Em criança, para o entreterem, bastava que espalhassem livros pela casa. Rui Mártires devorava-os até ao fim. É fã assumido de banda desenhada, ficção científica e fantasia. Com 44 anos, trabalha na Fnac há 13 e é editor de conteúdos em fnac.pt.
A avó, que não sabia ler, contava-lhe histórias para o adormecer. Os pais, quando tinham de o entreter, espalhavam livros pela casa porque sabiam que o filho não os largaria. Rui Mártires cresceu com os livros e hoje os livros são também uma presença constante na sua profissão: “O livro exige que se pare. É algo exclusivo do livro e o grande desafio do livro.”

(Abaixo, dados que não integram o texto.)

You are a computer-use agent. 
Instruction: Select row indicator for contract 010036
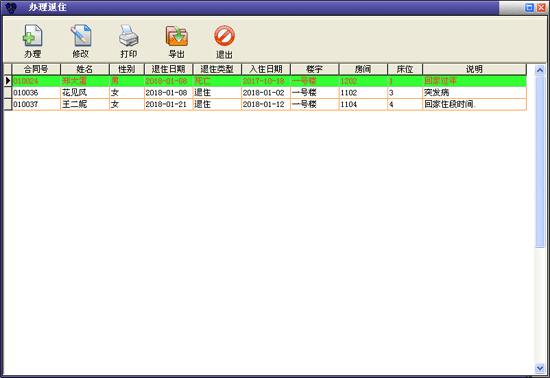coord(8,93)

O que mais lhe agrada na profissão é o imediatismo: “Às vezes até digo que parece que estamos a trabalhar num jornal porque estão sempre a acontecer coisas.” Rui Mártires explica que, surpreendentemente, a literatura vende muito no mundo on-line, mais do que outros produtos. Em relação aos livros deixa ainda uma inconfidência: “Sempre que sou eu a escolher os livros é por paixão. Quando ler um livro era uma obrigatoriedade já não era tão fanático.”

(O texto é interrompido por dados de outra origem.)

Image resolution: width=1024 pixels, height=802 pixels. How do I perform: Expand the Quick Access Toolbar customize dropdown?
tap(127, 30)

Quando questionado se o livro físico vai ser ultrapassado, Rui Mártires é muito claro: “Tecnologicamente o livro deve ser das coisas mais avançadas que existem em termos de veicular a informação. Se há algo que nos domina é a ausência de tempo e termos de arranjar tempo para ler. O livro compete com uma série de coisas da nossa rotina. É esse o desafio.”